Note incidentally, that there is an important difference between an arc and a glow discharge. An arc involves thermionic emission and high current-density, and does not occur in the absence of electrodes. A glow discharge takes place in the gas, does not require electrodes, but will progress to an arc if electrodes are used and the current between them is allowed to rise.
     Shown on the right is a small xenon-filled discharge tube connected across a current-limited high-voltage RF source. As the current is increased, the glow discharge gives way to an arc. Although a still picture cannot show it, the arc also wanders up and down between the electrodes under the influence of convection processes in the gas.



Structure of the low-pressure gas discharge .
If a gas-discharge tube is connected to a high-voltage DC source, or to an asymmetric (polarised) AC source (such as an induction coil), various structures will be seen in the glowing column depending on the gas pressure, the tube length, and the operating current. Not all of the possible phenomena will necessarily be visible at any one time, but in long tubes there will usually be found a low pressure (ca. 1% of atmospheric pressure or less) at which judicious adjustment of the current will cause the discharge to take on an appearance similar to that depicted below (the glow colour however depends on the type of gas). In some gases also (e.g., neon), the negative glow and the positive column merge and the Faraday dark space is indistinct.

Low-pressure gas discharge structure
'DS' is an abbreviation for 'dark space'.

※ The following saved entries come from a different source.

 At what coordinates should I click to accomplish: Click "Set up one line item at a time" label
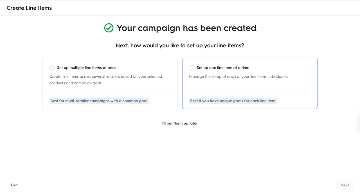(x=223, y=68)
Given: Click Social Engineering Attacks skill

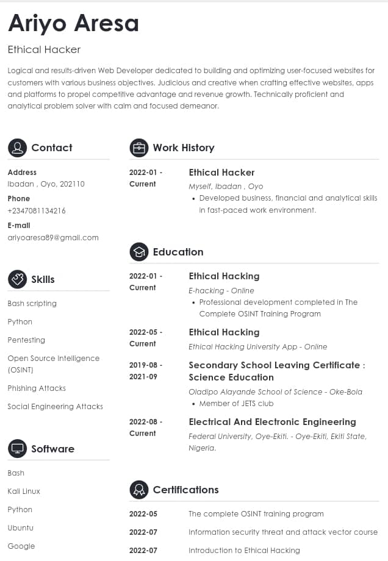Looking at the screenshot, I should [56, 406].
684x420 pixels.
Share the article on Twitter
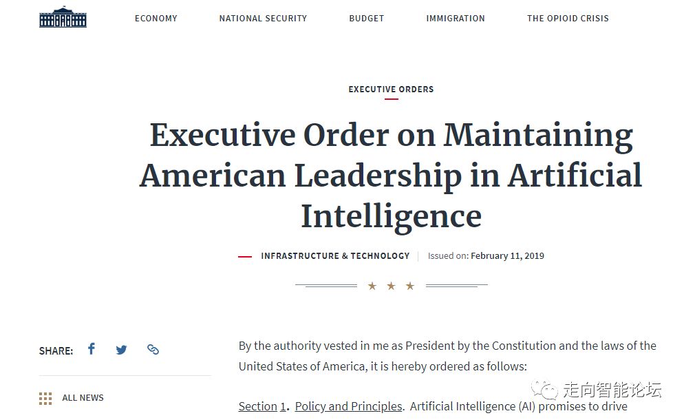click(121, 350)
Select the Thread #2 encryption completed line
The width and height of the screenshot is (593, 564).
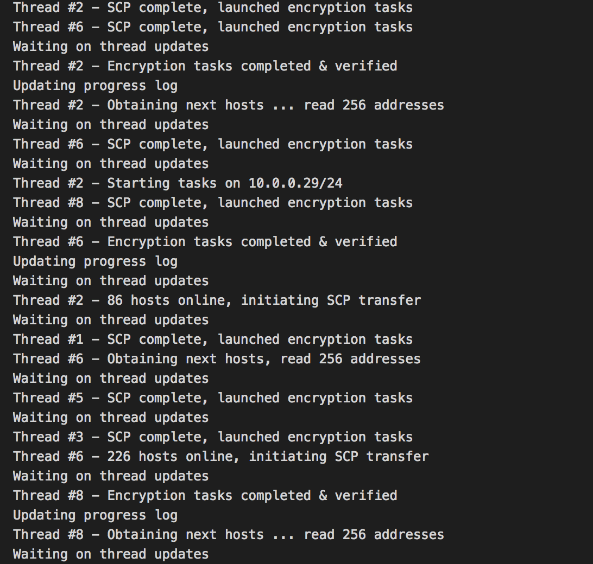(x=205, y=66)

A full explanation of the underlying physics is not appropriate in this brief introductory article; but the structure can be understood on the basis that there is a current of electrons flowing towards the anode, and a current of positive ions migrating towards the cathode. Excitation of gas molecules to energy-states from which they emit light on falling back to the ground-state depends on collisions with ions and electrons; and these charged particles require a period of acceleration in the electric field before they have sufficient energy to cause the required collisional excitation. Also electron production occurs in waves, starting at the cathode as a result of ion bombardment, with subsequent secondary electron production in the gas column (and even at the anode) as a result of collisions. Hence the various light and dark bands.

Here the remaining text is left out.